As an astornomer who does these kind of calculations I shuld point out that this system is not just specialised to solve one type of problem - The N body problems where N is very big - e.g. our galaxy has about 100, billion stars in it - fully specifying their position and velocity would require 4.8 terabytes of memory. We're still a long way away from that... but getting closer. Oh and that's neglectign things like molecular clouds and suchlike which have appreciable mass but aren't stars

I have a cluster of alphas crunching away solar system models - Grape6 couldn't actually do this very well since it's designed for a certain N body algorithm which doesn't suit small N... Instead I use a syplectic integrator which takes advantage of a number of known factors in the problem.

So - we still need bigger and faster machines, but we also need more general machines...

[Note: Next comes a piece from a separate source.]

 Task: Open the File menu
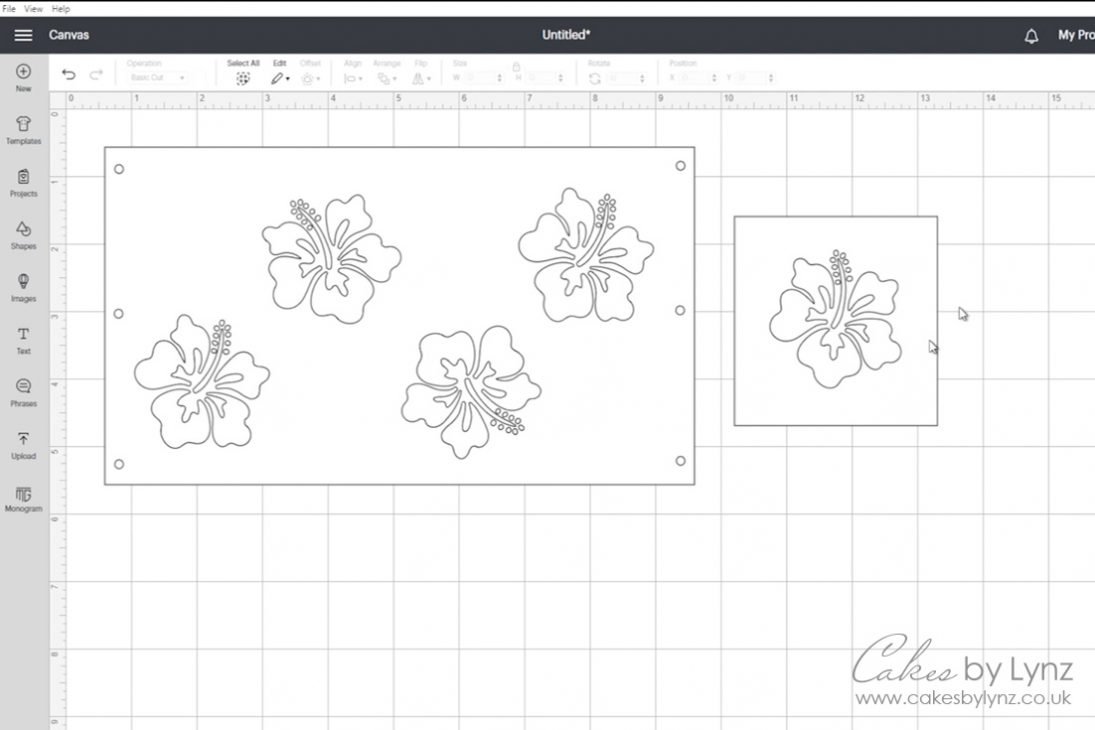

Anyway... I want one of these to model EKO formation in the solar system
Re:What's the latest definition of "supercomputer" by Detritus · 2000-06-03 16:41 · Score: 4

I would split them into two types, classic supercomputers like Cray vector systems, and massively parallel collections of microprocessor modules with high-speed interconnects.
The problem with anything based on a microprocessor is the pathetic main memory bandwidth. If your program blows out the cache, the performance goes to hell.
A vector supercomputer is designed to have massive memory bandwidth, enough to keep the vector processing units operating at high efficiency. No cache or VM to slow things down. An engineer once told me that a Cray was a multimillion dollar memory system with a CPU bolted on the side.
See the STREAM benchmark web page for some measurements of sustained memory bandwidth. This separates the real computers from the toys.

--
Mea navis aericumbens anguillis abundat
FIR Filters and Neural Networks by Baldrson · 2000-06-03 16:52 · Score: 3

Back in 1989, I cut a deal with Datacube whereby, in exchange for testing their new image flow software, I was allowed to hang a bunch of their Finite Impulse Response filter boards together and achieve several billion operations per second doing neural image processing. FIR filters do sum of weighted product calculations on sequences of data (in this case, rectangular region of interest of video data) and do them all in hardware -- at a constant rate. So peak rate is the same as average rate. This allowed one to train the system to recognize features that could not be exctracted via analytic algorithms at a blazingly high speed. Unfortunately, even though the system would only cost around $200,000 at that time, the only market interest was from government shops who had some serious Not Invented Here cultures.
I haven't followed the progress in the field since then, but I suspect present day hardware could handle a good fraction of the satellite image feeds affordably -- and dwarf the realized performance figures of this gravitation board.
Of course, if you want to get really picky about it, there are lots of specialized circuits out there doing work all the time all over the place that could be viewed as "computation" at enormous rates -- it all depends on where you draw the line.

--
Seastead this.